Problem statement>
Answer these questions from the Terraform excerpt below:
(a) How many resources does the plan say it will add?
(b) About how long does creating the resources take?
(c) What is var.production changed to for the cutover?
— Start Selected text —
Plan: 39 to add, 0 to change, 0 to destroy.
 
Changes to Outputs:
  + lb_dns_name = (known after apply)
 
Do you want to perform these actions?
  Terraform will perform the actions described above.
  Only 'yes' will be accepted to approve.
 
  Enter a value:

Confirm, and wait until Terraform finishes creating the resources (approximately 5-10 minutes). The output of the apply will contain the address of the load balancer, which can be used to access the current live autoscaling group. Recall that in this case, it is Green:

module.green.aws_autoscaling_group.webserver: Still creating... [40s elapsed]
module.green.aws_autoscaling_group.webserver: Creation complete after 42s 
[id=terraforminaction-v7t08a-green-asg]
module.blue.aws_autoscaling_group.webserver: Creation complete after 48s 
[id=terraforminaction-v7t08a-blue-asg]
 
Apply complete! Resources: 39 added, 0 changed, 0 destroyed.
 
Outputs:
 
lb_dns_name = terraforminaction-v7t08a-lb-369909743.us-west-2.elb.amazonaws.com

Navigate to the address in the browser to pull up a simple HTML site running version 1.0 of the application on Green (see figure 9.6).

CH09_F06_Winkler

Figure 9.6 The application load balancer currently points to the Green autoscaling group, which hosts version 1.0 of the application.

9.2.4 Blue/Green cutover

Now we are ready for the manual cutover from Green to Blue. Blue is already running version 2.0 of the application, so the only thing we need to do is update the load-balancer listener to point from Green to Blue. In this example, it’s as easy as changing var.production from "green" to "blue".
— End Selected text —
— Start Given material —
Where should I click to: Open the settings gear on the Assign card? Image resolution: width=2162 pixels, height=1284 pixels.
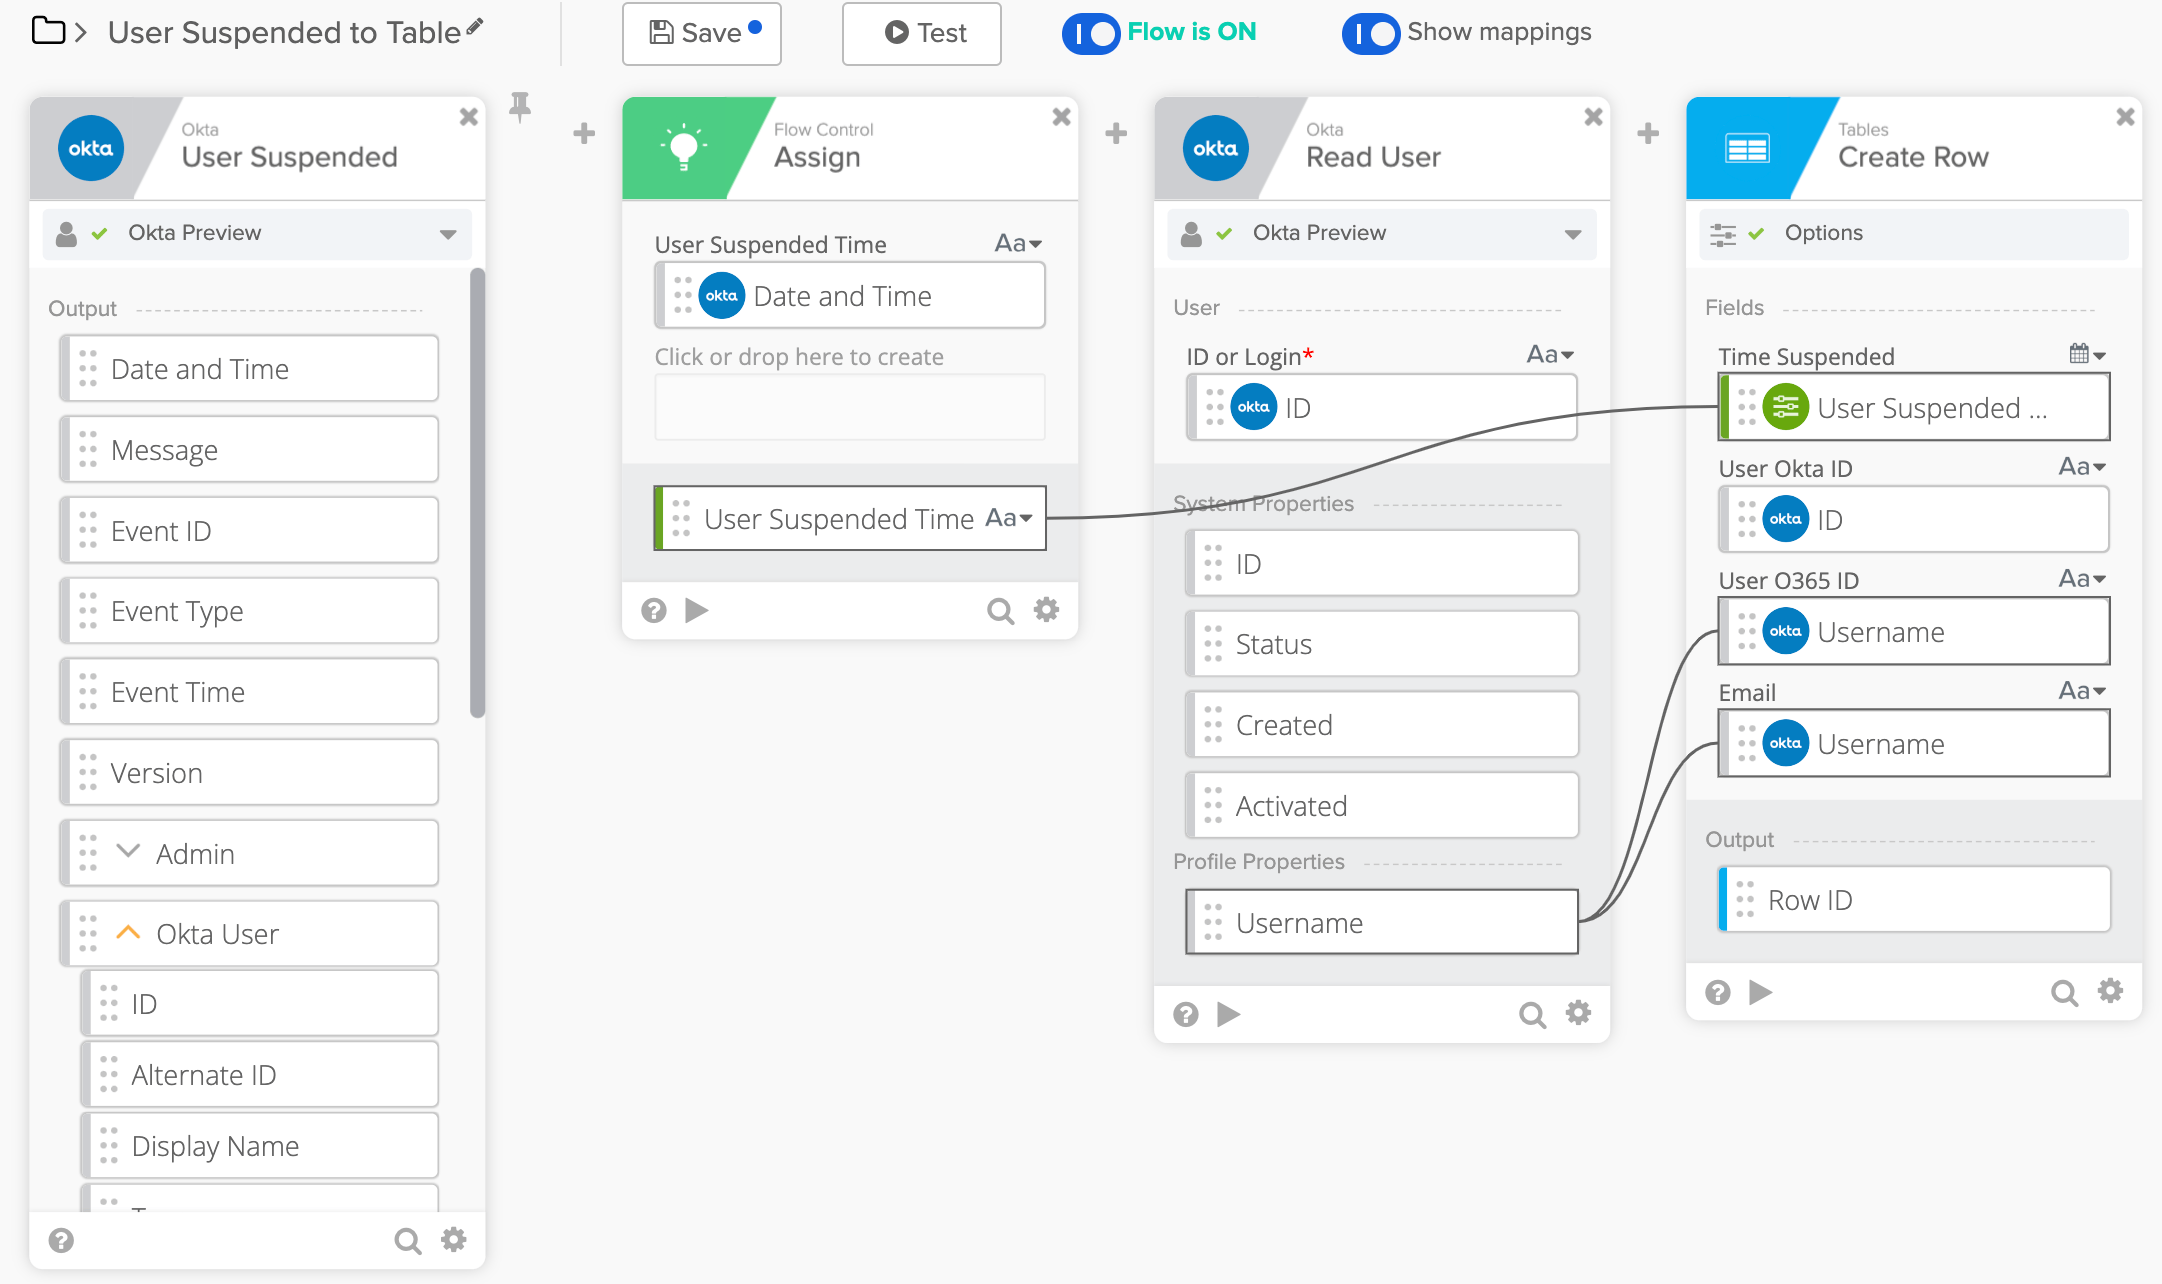coord(1046,609)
— End Given material —
Result below>
(a) 39
(b) Approximately 5-10 minutes
(c) "blue"